## Instructions to follow
The expected copy holds every entry exactly and none of the pictures.

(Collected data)
== Segment start ==

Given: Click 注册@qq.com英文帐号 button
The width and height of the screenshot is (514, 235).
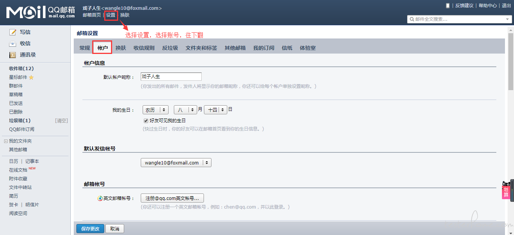Looking at the screenshot, I should tap(172, 198).
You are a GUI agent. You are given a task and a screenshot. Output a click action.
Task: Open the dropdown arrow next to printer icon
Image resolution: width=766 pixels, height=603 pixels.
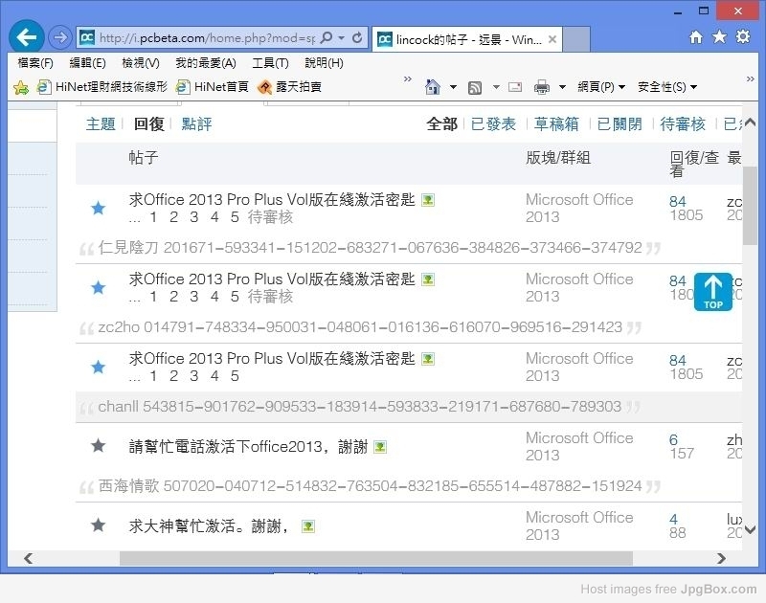tap(562, 87)
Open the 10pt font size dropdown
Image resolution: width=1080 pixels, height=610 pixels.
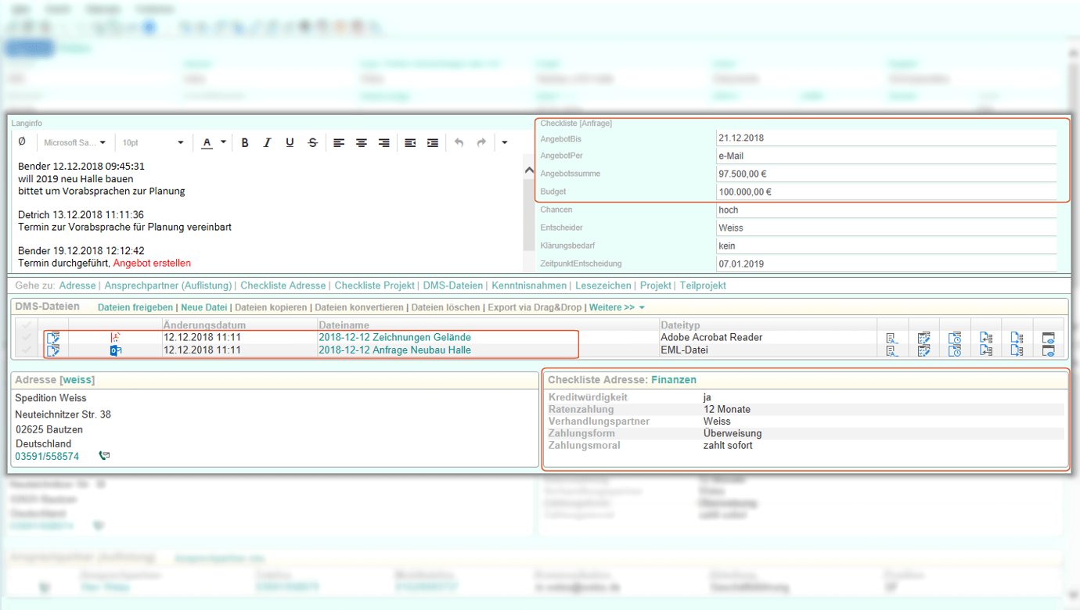point(153,143)
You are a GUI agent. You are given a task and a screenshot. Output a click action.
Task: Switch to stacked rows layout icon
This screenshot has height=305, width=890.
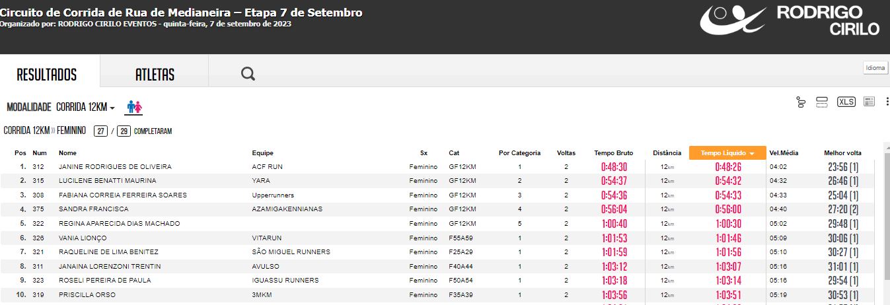(822, 102)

== Segment end ==

## Task output
Given: Click 注册@qq.com英文帐号 button
The width and height of the screenshot is (514, 235).
Looking at the screenshot, I should tap(172, 198).
You are a GUI agent. You are given a task and a screenshot. Output a click action.
Task: Open the dropdown arrow next to printer icon
Image resolution: width=766 pixels, height=603 pixels.
tap(562, 87)
Open the 10pt font size dropdown
Image resolution: width=1080 pixels, height=610 pixels.
point(153,143)
You are a GUI agent. You are given a task and a screenshot. Output a click action.
Task: Switch to stacked rows layout icon
This screenshot has height=305, width=890.
(822, 102)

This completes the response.